The 2025 study "Functional RNA splitting drove the evolutionary emergence of type V CRISPR-Cas systems from transposons" represents a watershed moment in our understanding of CRISPR evolution 1 . The international team of scientists set out to solve a fundamental mystery: how did transposon-encoded TnpB nucleases evolve into the sophisticated immune systems we know as Type V CRISPR?
They discovered TranCs (transposon-CRISPR intermediates) derived from distinct IS605- or IS607-TnpB lineages that could utilize both CRISPR RNAs and the ancestral reRNAs to direct DNA cleavage 1 .
Using cryo-electron microscopy (cryo-EM), they determined the high-resolution structure of LaTranC from Lawsonibacter sp., revealing a striking resemblance to the ISDra2 TnpB complex but with a critical difference—the guide RNA was functionally split into tracrRNA and crRNA 1 .
To confirm their hypothesis, they engineered an RNA split version of ISDra2 TnpB and demonstrated that this modified system could function with a CRISPR array, effectively recreating the key evolutionary step in the laboratory 1 .
The findings were profound.
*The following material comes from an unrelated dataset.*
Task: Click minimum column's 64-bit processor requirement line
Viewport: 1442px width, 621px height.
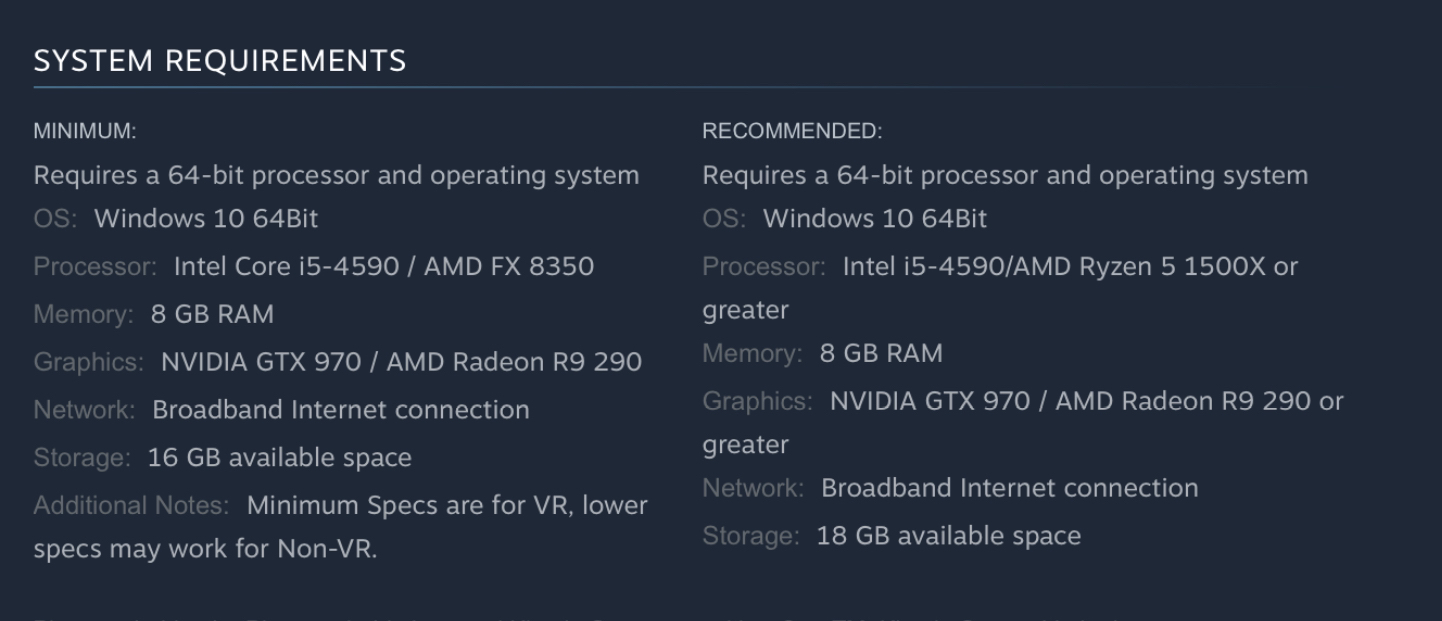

The structural data showed that despite their similarity, LaTranC's guide RNA was functionally split into separate tracrRNA and crRNA molecules, unlike the single-molecule reRNA used by TnpB 1 . Even more compelling, the engineered RNA split of ISDra2 TnpB successfully enabled activity with a CRISPR array 1 .
This research demonstrates that functional RNA splitting was likely the primary molecular event driving the emergence of diverse Type V CRISPR-Cas systems from their transposon ancestors 1 . The implications extend beyond evolutionary biology—understanding these natural engineering principles helps scientists design better gene-editing tools.
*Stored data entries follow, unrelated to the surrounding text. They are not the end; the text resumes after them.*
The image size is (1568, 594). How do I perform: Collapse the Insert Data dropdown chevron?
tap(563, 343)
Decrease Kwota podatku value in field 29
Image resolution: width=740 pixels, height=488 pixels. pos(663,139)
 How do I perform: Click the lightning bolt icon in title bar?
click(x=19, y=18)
| Reagent/Tool | Function | Example Applications |
|---|---|---|
| Cryo-EM | Determines high-resolution 3D structures of molecular complexes | Elucidating Cas12n mechanism and PAM recognition 5 |
| Lipid Nanoparticles (LNPs) | Delivery vehicles for in vivo CRISPR therapies | Successful systemic delivery in clinical trials 4 |
| Cas12n sgRNA | Engineered single-guide RNA combining crRNA and tracrRNA | Converting RdCas12n into effective genome editor in human cells 5 |
| Pro-CRISPR Factors (Pcr) | Non-Cas accessory genes enhancing CRISPR function | Improving efficiency and adding functionalities to CRISPR systems 8 |
| Protein Language Models | AI systems generating novel CRISPR proteins | Designing OpenCRISPR-1 with optimal editing properties 3 |
Type V systems are already making the leap from basic research to clinical applications. Intellia Therapeutics has reported remarkable success with an in vivo CRISPR therapy for hereditary transthyretin amyloidosis (hATTR) 4 . Using lipid nanoparticles to deliver Type V components, they achieved ~90% reduction in disease-causing protein levels that remained stable over two years 4 .
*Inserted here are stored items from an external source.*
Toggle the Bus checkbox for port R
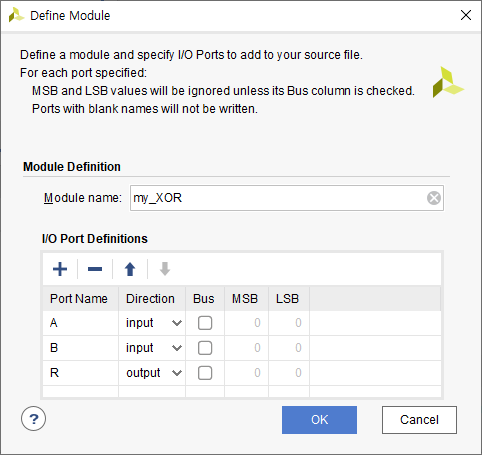The height and width of the screenshot is (455, 482). pyautogui.click(x=205, y=373)
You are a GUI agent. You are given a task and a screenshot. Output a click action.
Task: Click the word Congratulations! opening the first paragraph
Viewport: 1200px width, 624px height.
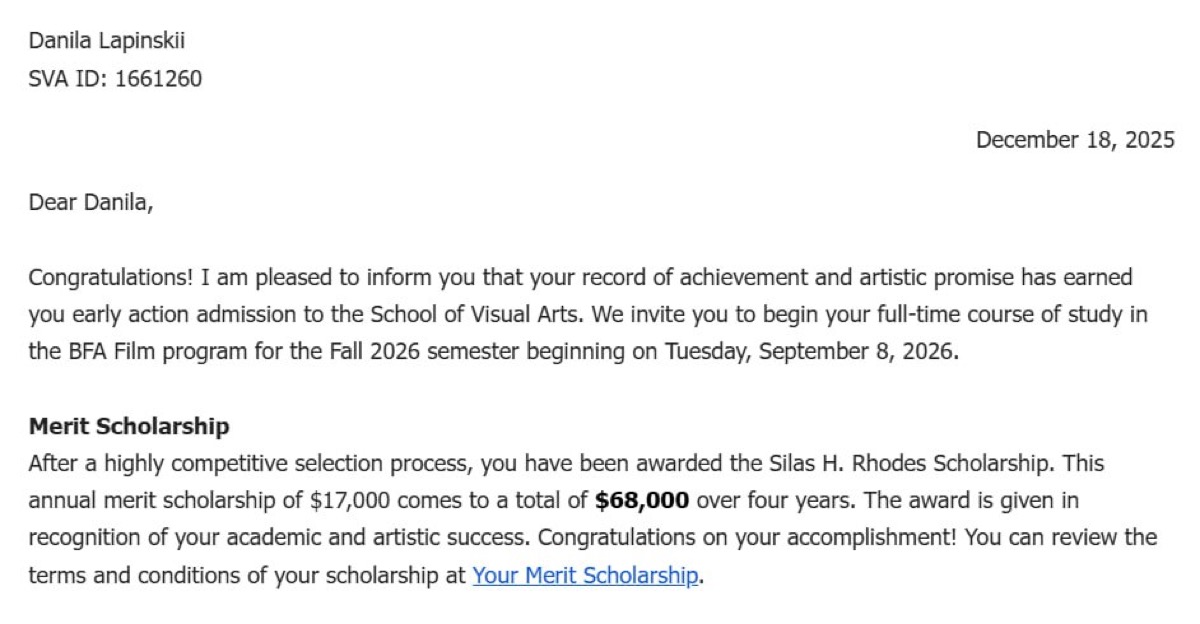click(x=111, y=278)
The advantages of Type V systems are particularly evident in these clinical applications. Their often smaller size allows for easier packaging into delivery vehicles, while their different PAM preferences expand the targetable genetic space. Furthermore, the staggered cuts produced by some Type V effectors can facilitate more precise genetic insertions 6 .
As we look ahead, the convergence of AI with CRISPR research promises to accelerate discoveries. Researchers have already used large language models to generate artificial CRISPR proteins like OpenCRISPR-1, which shows comparable or improved activity relative to natural Cas9 despite being 400 mutations away in sequence 3 . This AI-driven approach has expanded protein diversity by 4.8-fold compared to natural CRISPR-Cas systems 3 .
The journey of Type V CRISPR—from genetic parasites to precision medicine tools—exemplifies how understanding fundamental biology can unlock transformative technologies. As we continue to unravel the mysteries of these molecular scissors, we move closer to a future where genetic diseases become manageable, sustainable agriculture flourishes, and our ability to rewrite the code of life is limited only by our imagination.